Clonal haematopoiesis dynamics and malignant progression

To calculate the association between clonal haematopoiesis dynamics and AML we used the risk coefficients from our previous work in predicting the onset of AML5, which were calculated by fitting a Cox-proportional hazards model that calculated the risk of AML onset associated with each gene (agnostic of clone size) while controlling for age, sex and cohort, and estimate the coefficient of correlation between the expected value of the annual growth for the posterior distribution of each gene (considering gene, site and unknown-cause effects) and the AML progression risk.

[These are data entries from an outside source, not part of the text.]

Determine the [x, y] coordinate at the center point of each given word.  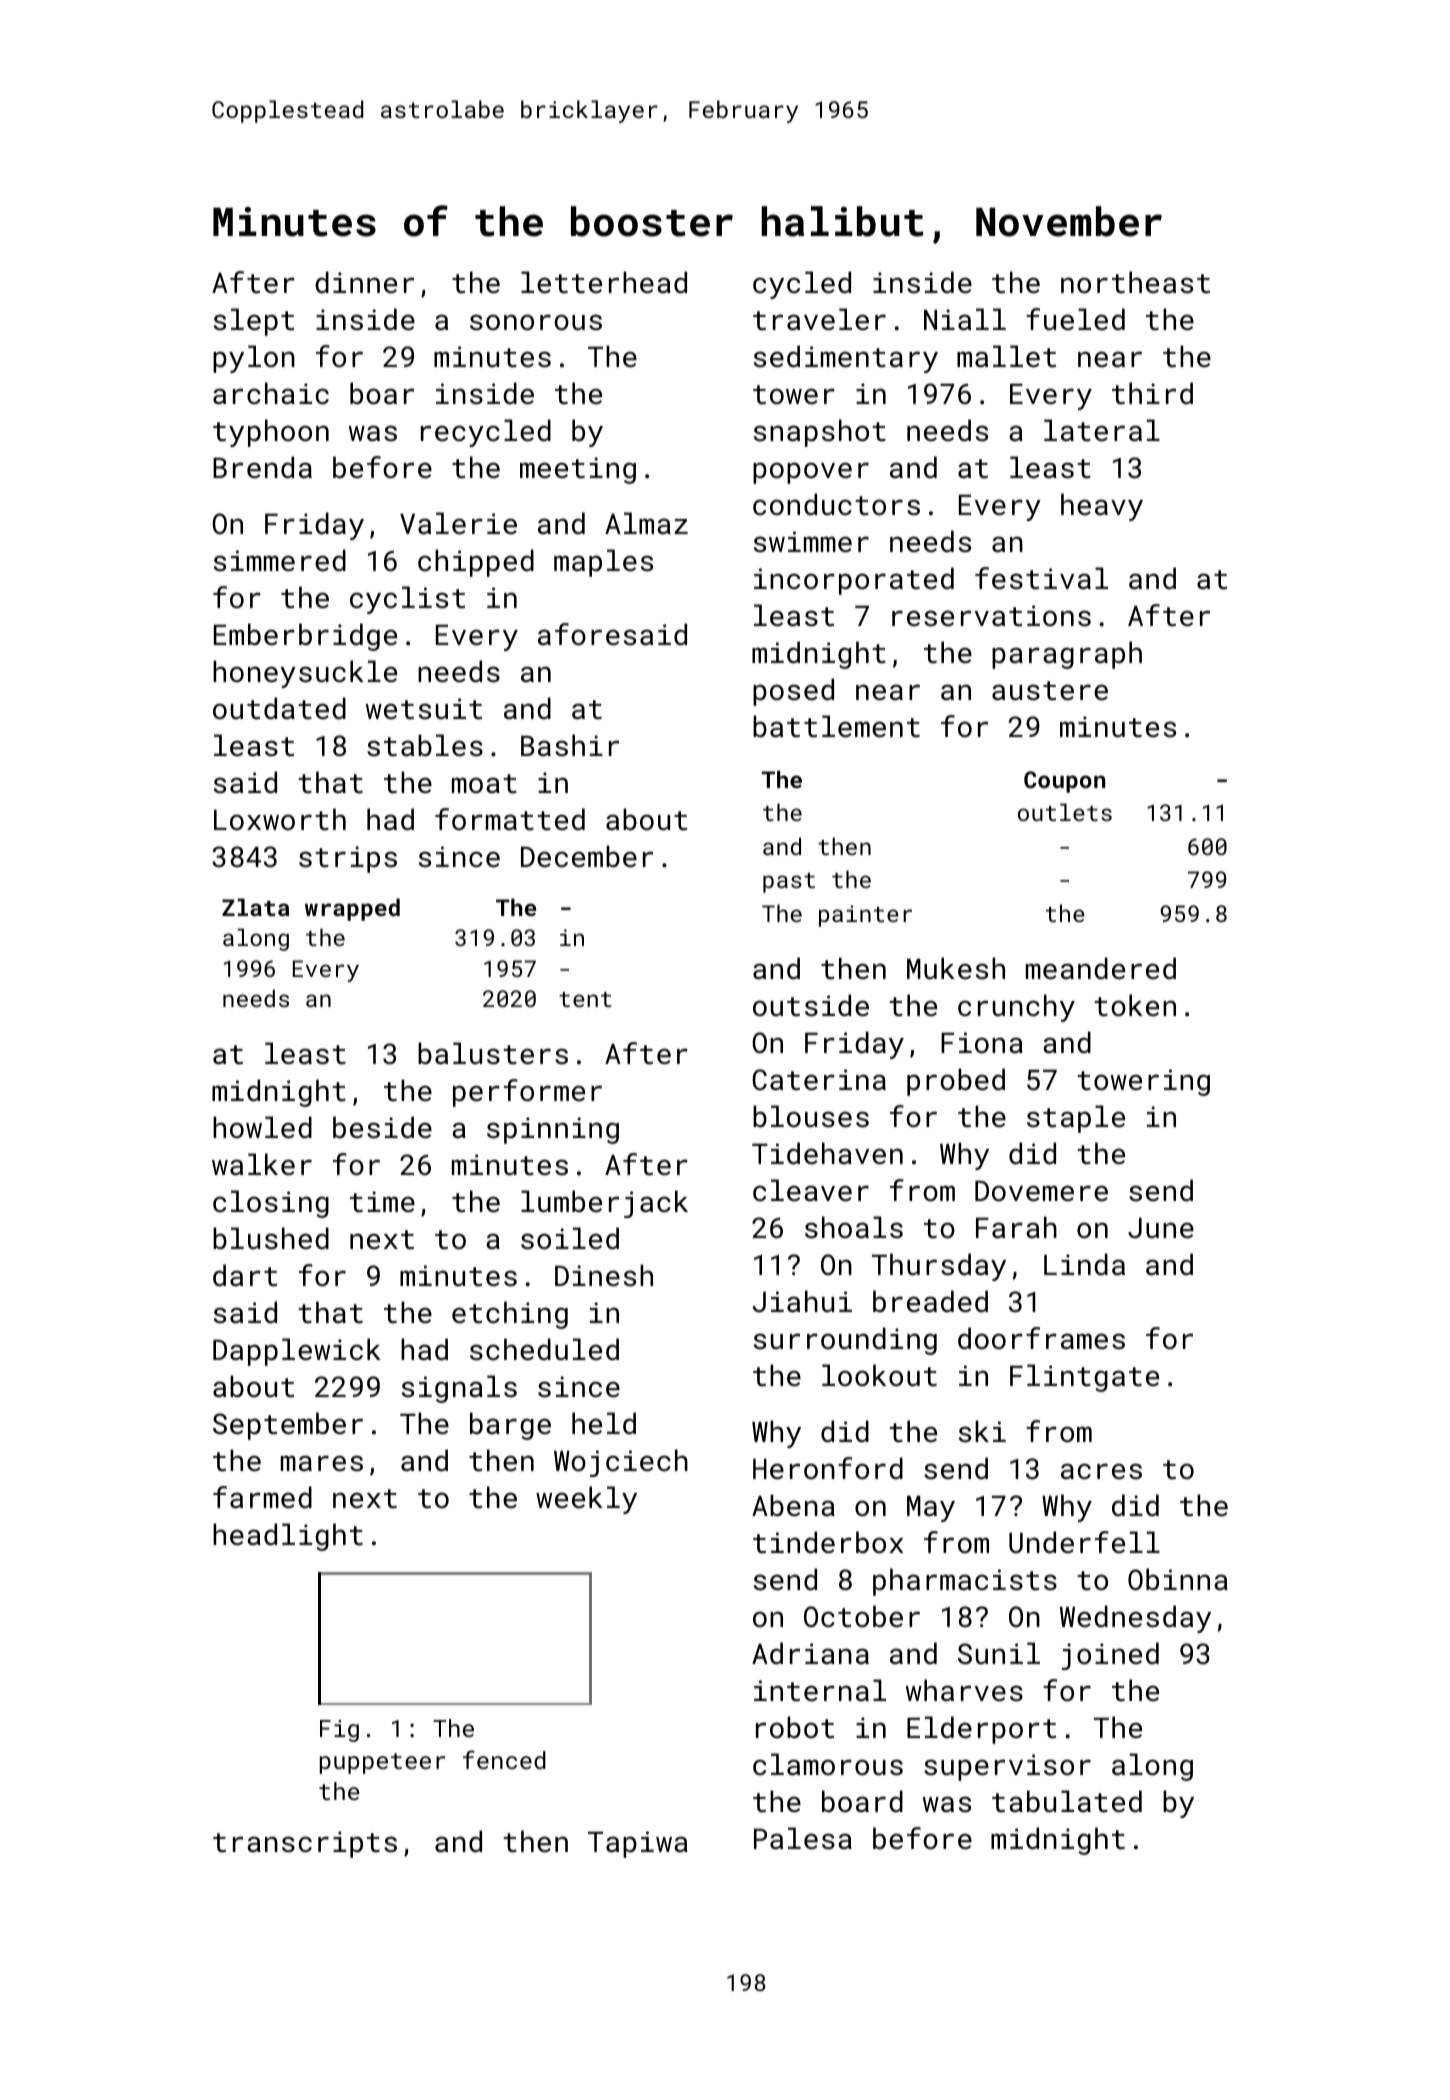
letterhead [604, 282]
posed [793, 692]
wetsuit [424, 709]
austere [1050, 691]
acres [1101, 1471]
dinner [364, 282]
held [604, 1423]
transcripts [305, 1844]
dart [245, 1275]
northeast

The association between clonal haematopoiesis dynamics and selection in MDS and AML use the dN/dS values calculated with dNdScv as previously described in the methods, using two distinct cohorts from previous studies41,42. dN/dS values were calculated for all hotspots and their coefficient of correlation with the expected value of the annual growth for the posterior distribution of each hotspot (also considering gene, site and unknown-cause effects) was calculated.

Statistical analyses

All statistical analyses were conducted using the R software63 - MCMC models were fitted using greta55 and hypothesis testing, generalized linear models and maximum likelihood fits were performed in base R.

Reporting summary

Further information on research design is available in the Nature Research Reporting Summary linked to this paper.